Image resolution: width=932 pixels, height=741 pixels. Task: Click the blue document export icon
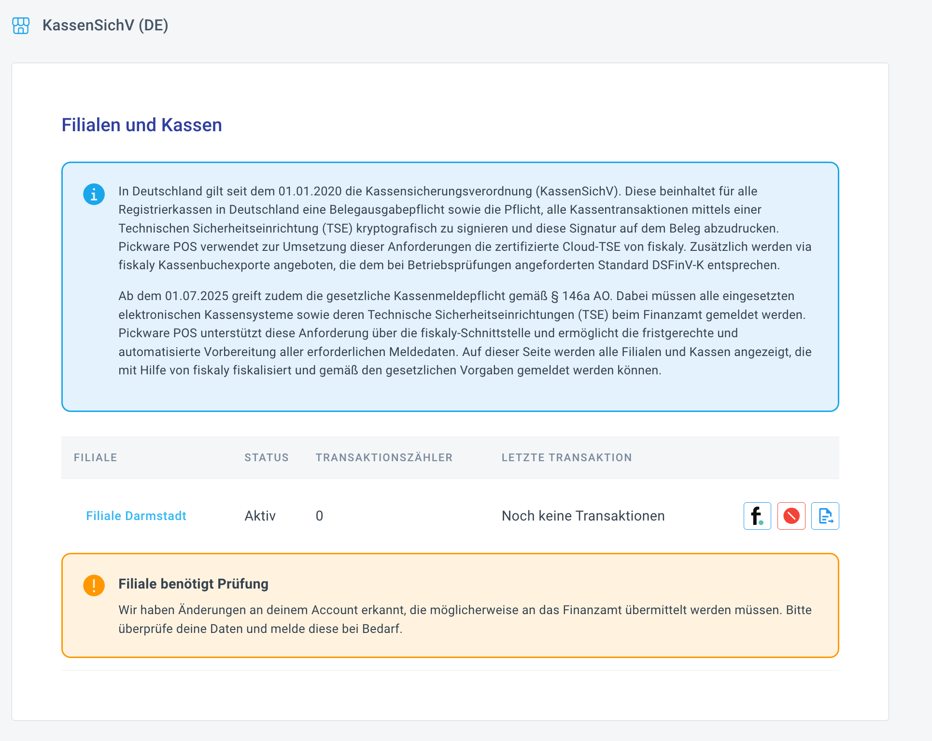825,516
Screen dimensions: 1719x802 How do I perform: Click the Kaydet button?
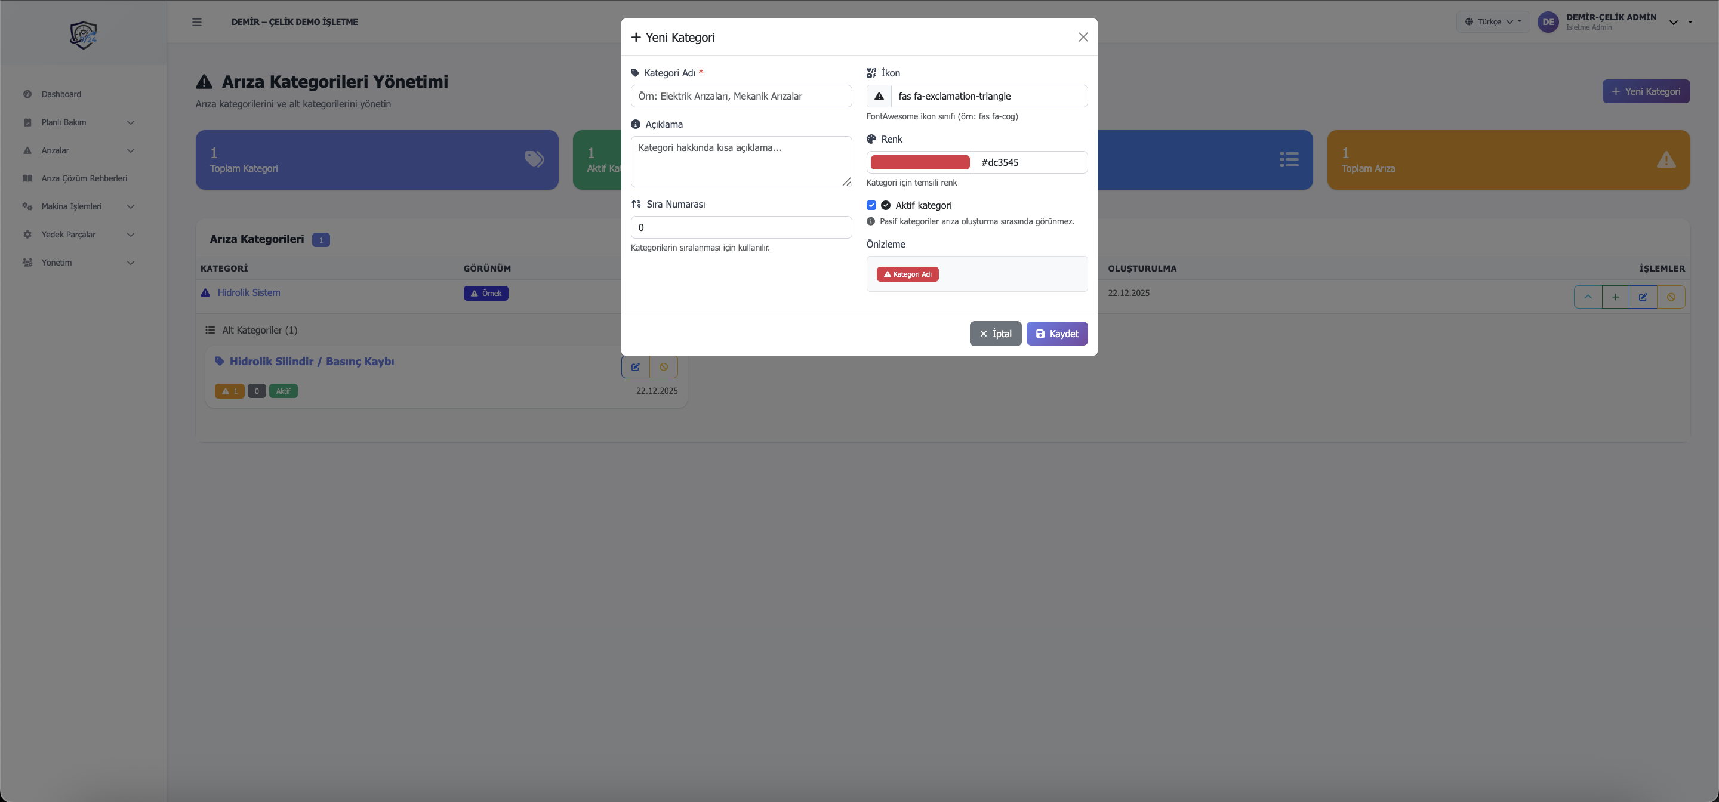pyautogui.click(x=1056, y=334)
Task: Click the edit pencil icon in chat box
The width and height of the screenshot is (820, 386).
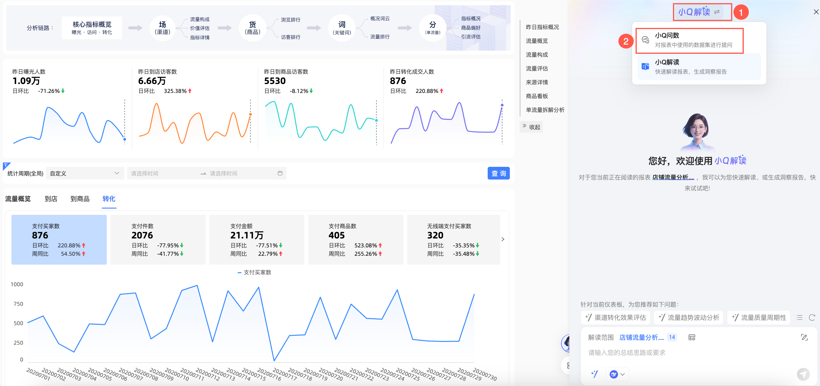Action: 804,337
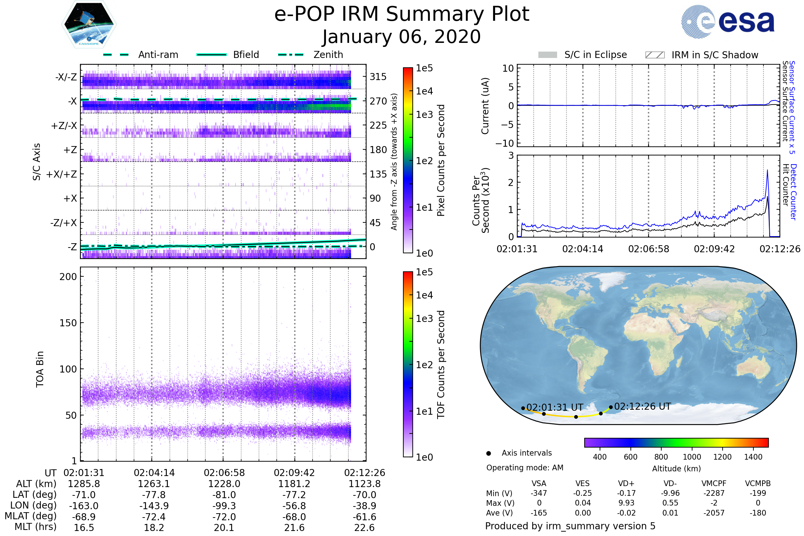Click the hatched IRM in S/C Shadow patch

(655, 55)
....................
Please transcribe every record above exactly as written, leaving out the pictures.

Image resolution: width=932 pixels, height=741 pixels. Task: Click the blue document export icon
825,516
Screen dimensions: 1719x802 How do I perform: Click the Kaydet button?
pyautogui.click(x=1056, y=334)
Task: Click the edit pencil icon in chat box
The width and height of the screenshot is (820, 386).
Action: 804,337
Click the hatched IRM in S/C Shadow patch

(655, 55)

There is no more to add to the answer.